计算机工程与应用 ›› 2018, Vol. 54 ›› Issue (19): 62-67.DOI: 10.3778/j.issn.1002-8331.1708-0392

• 理论与研发 • 上一篇    下一篇

侗台语族语言的编辑距离分类

赵志靖1,江  荻2   

  1. 1.扬州大学,江苏 扬州 225009
    2.中国社会科学院,北京 100081
  • 出版日期:2018-10-01 发布日期:2018-10-19

Classification of levenshtein distance of Dong-Tai language family languages

ZHAO Zhijing1,JIANG Di2   

  1. 1.Yangzhou University, Yangzhou, Jiangsu 225009, China
    2.Chinese Academy of Social Sciences, Beijing 100081, China
  • Online:2018-10-01 Published:2018-10-19

摘要: 编辑距离是一种距离测量法,源于将一个字符串变换为另一个字符串所需要的编辑操作数,该方法能够自动将语言进行分类,最近这些年在西方很受关注,被证明测量语言或方言间距离是有效的。运用编辑距离算法对侗台语族语言做出计量分类以及亲缘关系程度的描述。结果表明编辑距离分类结果与历史语言学的分类结果是基本一致的,为计量法提供了新思路。编辑距离可以应用于东亚语言的研究中。

关键词: 侗台语族, 编辑距离, 语言分类

Abstract: The levenshtein distance is a distance metric derived from the number of edit operations needed to transform one string into another.

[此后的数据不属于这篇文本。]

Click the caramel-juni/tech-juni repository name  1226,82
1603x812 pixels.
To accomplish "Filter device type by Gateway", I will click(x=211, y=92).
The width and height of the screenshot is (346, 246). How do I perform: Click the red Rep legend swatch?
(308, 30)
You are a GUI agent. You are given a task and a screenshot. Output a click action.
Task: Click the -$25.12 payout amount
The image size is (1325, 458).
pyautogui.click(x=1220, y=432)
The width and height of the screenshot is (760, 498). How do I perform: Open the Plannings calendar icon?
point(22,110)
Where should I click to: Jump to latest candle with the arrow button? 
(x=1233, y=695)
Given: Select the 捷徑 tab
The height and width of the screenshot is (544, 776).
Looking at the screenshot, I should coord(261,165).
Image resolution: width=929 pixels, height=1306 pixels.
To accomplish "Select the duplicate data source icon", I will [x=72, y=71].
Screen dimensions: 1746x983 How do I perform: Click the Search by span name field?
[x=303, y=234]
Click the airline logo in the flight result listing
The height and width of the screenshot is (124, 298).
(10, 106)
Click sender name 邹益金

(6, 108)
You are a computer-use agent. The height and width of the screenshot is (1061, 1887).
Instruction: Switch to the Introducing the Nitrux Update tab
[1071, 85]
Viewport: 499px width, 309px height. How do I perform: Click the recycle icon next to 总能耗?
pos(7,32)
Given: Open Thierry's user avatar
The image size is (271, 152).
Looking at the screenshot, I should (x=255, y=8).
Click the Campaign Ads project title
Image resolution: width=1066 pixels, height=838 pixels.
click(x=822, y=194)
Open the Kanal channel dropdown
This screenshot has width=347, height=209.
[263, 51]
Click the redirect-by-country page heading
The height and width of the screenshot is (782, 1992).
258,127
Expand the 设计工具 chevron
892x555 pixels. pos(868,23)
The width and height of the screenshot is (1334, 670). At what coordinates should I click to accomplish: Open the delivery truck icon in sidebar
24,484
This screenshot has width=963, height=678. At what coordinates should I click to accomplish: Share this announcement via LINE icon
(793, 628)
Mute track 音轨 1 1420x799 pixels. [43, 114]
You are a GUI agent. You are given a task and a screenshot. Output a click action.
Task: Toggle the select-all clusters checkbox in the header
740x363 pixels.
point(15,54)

This metric has received recent attention in Western countries as a means of automatically classifying languages into genealogical subgroups, and has been proved to be effective in the measurement of the distances between languages or dialects. This paper applies the algorithm of the levenshtein distance to the computational classification of the Dong-Tai language family languages, and their genetic relationship is described. The calculation results show that the language classification of the levenshtein distance is consistent with that of the historical linguistics, and a new way is proposed for the computational method. The levenshtein distance can be applied to the research of the East Asian languages.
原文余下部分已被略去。